Several avenues for further work arise from these results. For instance, the absence of SIRT6 altered the expression of thousands of genes in various tissues, and it is unlikely that H19 is the only gene responsible for the defects observed. Indeed, a human developmental disorder called Silver–Russell syndrome can be caused by increased H19 levels but, in contrast to SIRT6-deficient monkeys, people who have this disorder have normal lifespans and less-severe developmental changes6. This discrepancy suggests that SIRT6-modulated genes other than H19 also contribute to the severe effects seen in the authors’ mutant monkeys. It will be hard to pinpoint the precise genes that cause developmental defects in SIRT6-deficient animals, but this should be investigated in the future.

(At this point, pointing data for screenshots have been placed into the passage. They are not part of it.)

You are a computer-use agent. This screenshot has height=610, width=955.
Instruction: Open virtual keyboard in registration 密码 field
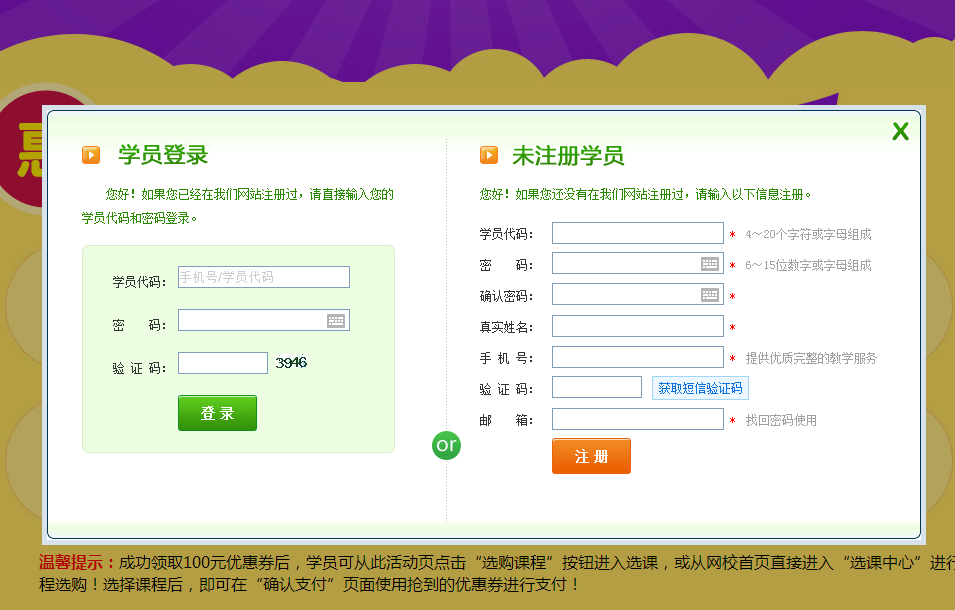coord(710,264)
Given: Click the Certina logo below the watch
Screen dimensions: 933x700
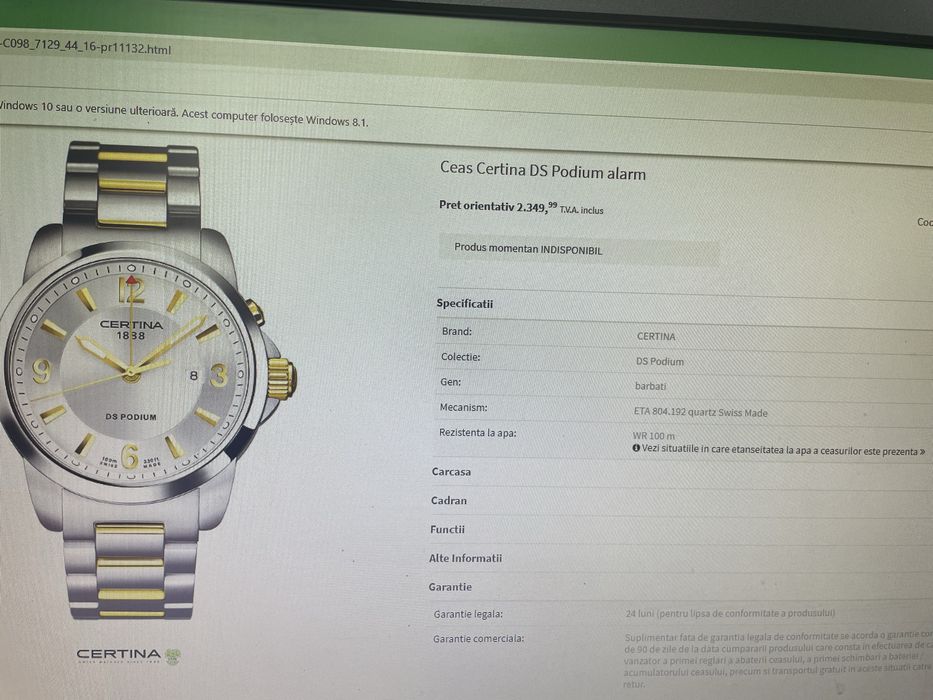Looking at the screenshot, I should point(119,655).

From an evolutionary point of view, SIRT6 is fascinating. In all mammals studied, the gene’s deletion causes premature death, and the protein has the same enzymatic activity and involvement in glucose metabolism and stem-cell differentiation7. However, as we climb the evolutionary ladder from mice to monkeys to humans, some of the traits caused by SIRT6 deletion become progressively more severe. SIRT6-deficient mice die a few weeks to months after birth8, whereas monkeys die within hours, and humans harbouring a SIRT6-inactivating mutation are not even born. This increasing severity could be explained by the acquisition of regulatory roles for SIRT6 over the course of evolution. In support of this idea, the severe brain defects seen in SIRT6-deficient primates have not been reported in mice, and this change correlates well with differences in brain complexity in these species. It will be extremely interesting to further explore the source of this trait enhancement across evolution.

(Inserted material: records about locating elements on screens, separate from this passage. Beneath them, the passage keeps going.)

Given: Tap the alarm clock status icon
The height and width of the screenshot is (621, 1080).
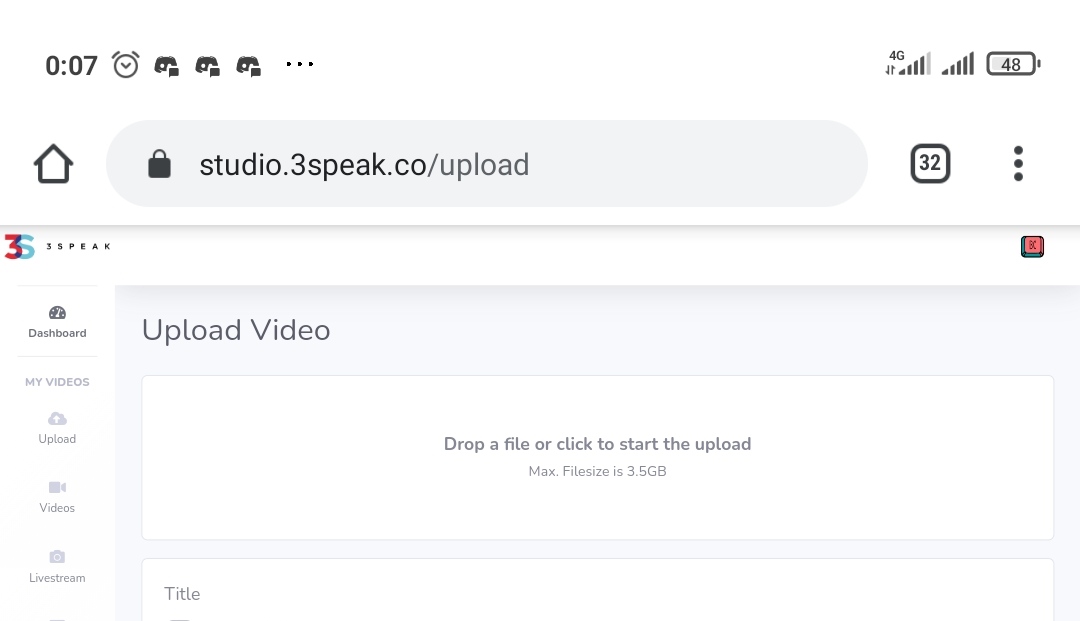Looking at the screenshot, I should pyautogui.click(x=125, y=65).
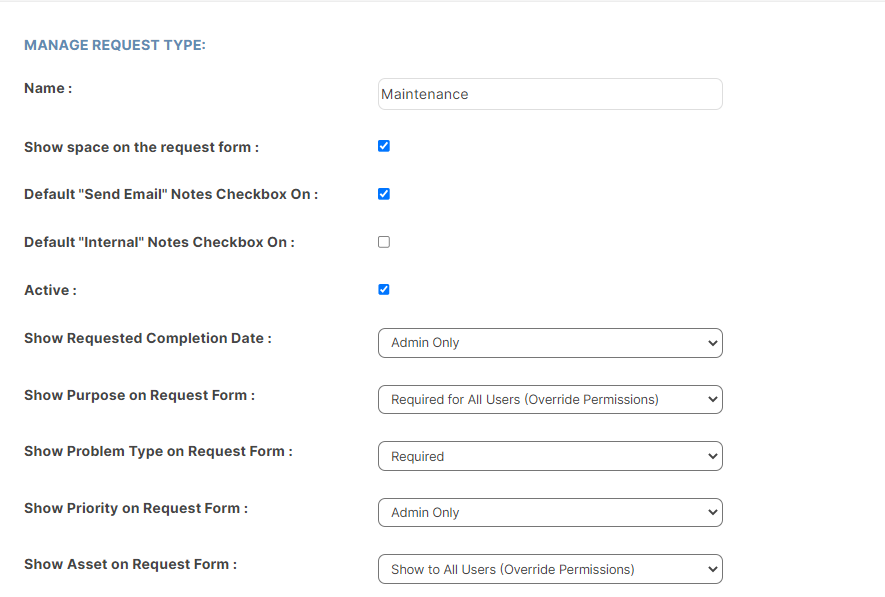Expand Show to All Users asset dropdown

point(550,569)
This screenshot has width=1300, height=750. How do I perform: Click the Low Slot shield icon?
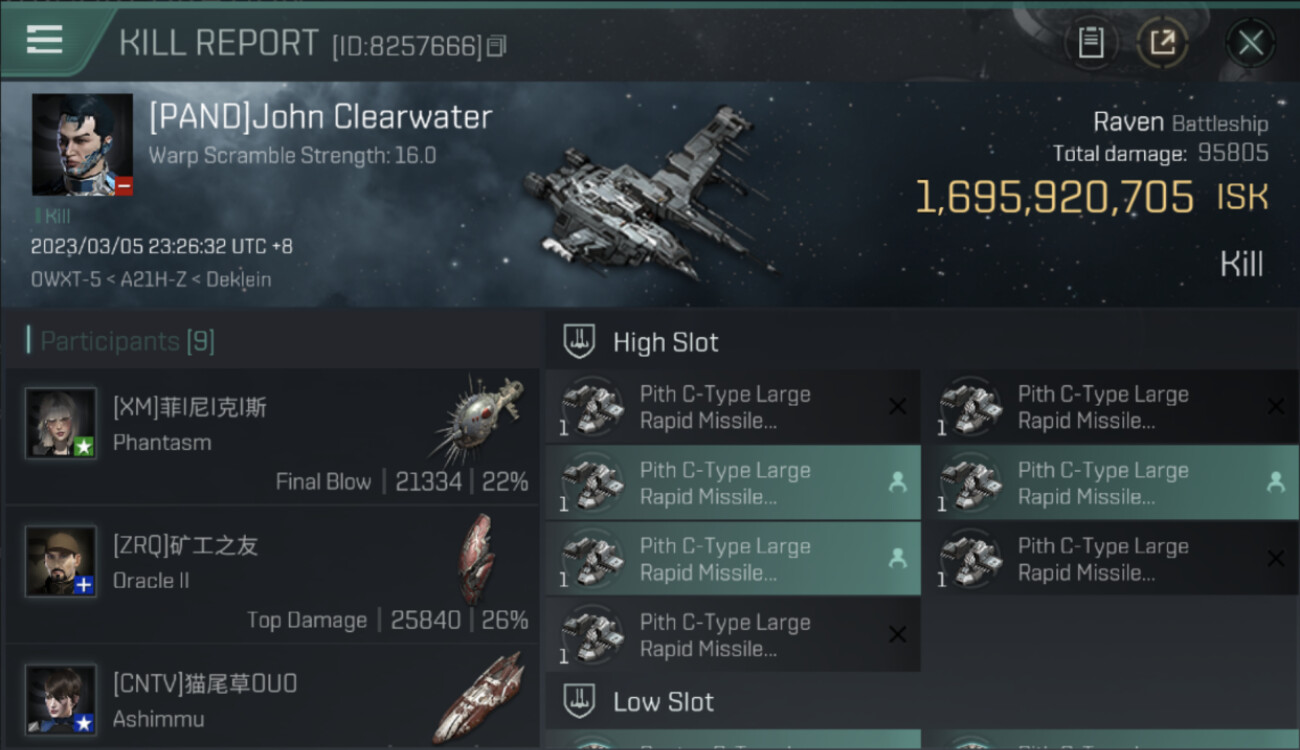pyautogui.click(x=580, y=701)
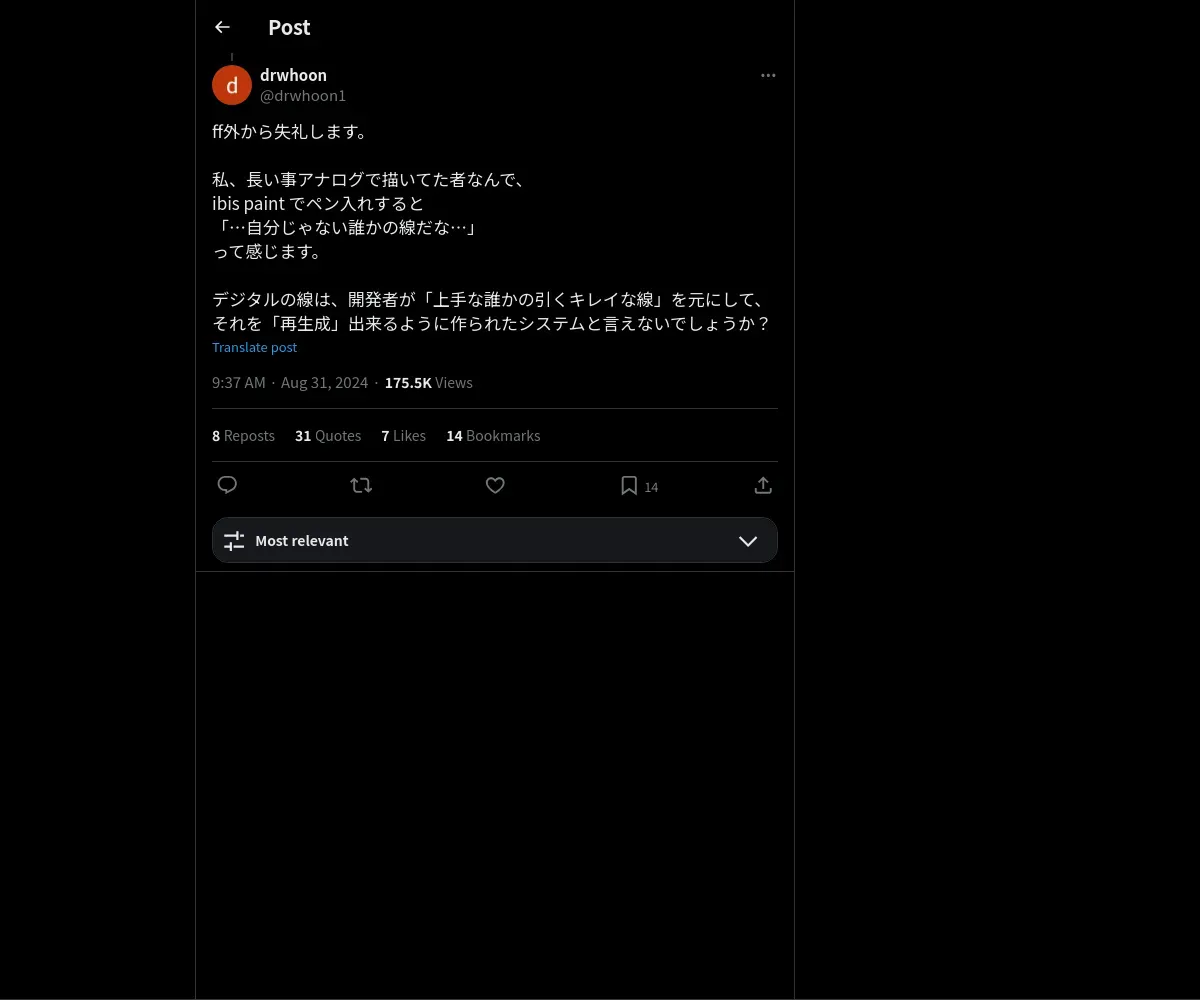This screenshot has height=1000, width=1200.
Task: Open the Most relevant sorting dropdown label
Action: 302,541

What can we learn about the role of SIRT6 in human ageing from this primate model? At first glance, there is not an obvious connection between the developmental defects seen in the monkeys and ageing, as they are at opposite ends of life’s timeline. However, key pathways regulated by SIRT6 are conserved between these species, and genome-wide association studies have found a correlation between SIRT6 and increased lifespan in humans9. These facts, together with data indicating that SIRT6 helps to protect the brain against ageing-related disorders such as Alzheimer’s disease10, strongly suggest that the versatile SIRT6 protein might promote healthy longevity in humans. In the future, developments in CRISPR engineering might enable gene editing in specific tissues, and at chosen time points; if the latter were achieved, it would be fascinating to characterize the role of SIRT6 in primate lifespan.

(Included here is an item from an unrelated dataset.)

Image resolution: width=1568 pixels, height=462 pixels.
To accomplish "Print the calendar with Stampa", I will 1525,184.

More generally, genome editing is an exciting future strategy for human therapy. However, the challenge is to induce the desired edits without creating non-specific mutations or producing mosaic embryos in which only some cells express the edited gene. Promisingly, Zhang and colleagues found no mosaicism or detectable off-target mutations in their mutant animals, and another group that have used CRISPR in monkeys also report no off-target effects11. Although there are still many ethical and technical caveats to be considered, the authors’ achievement — along with a similar success in human embryos12 — gives hope that human genetic therapies using CRISPR engineering will be possible in the future.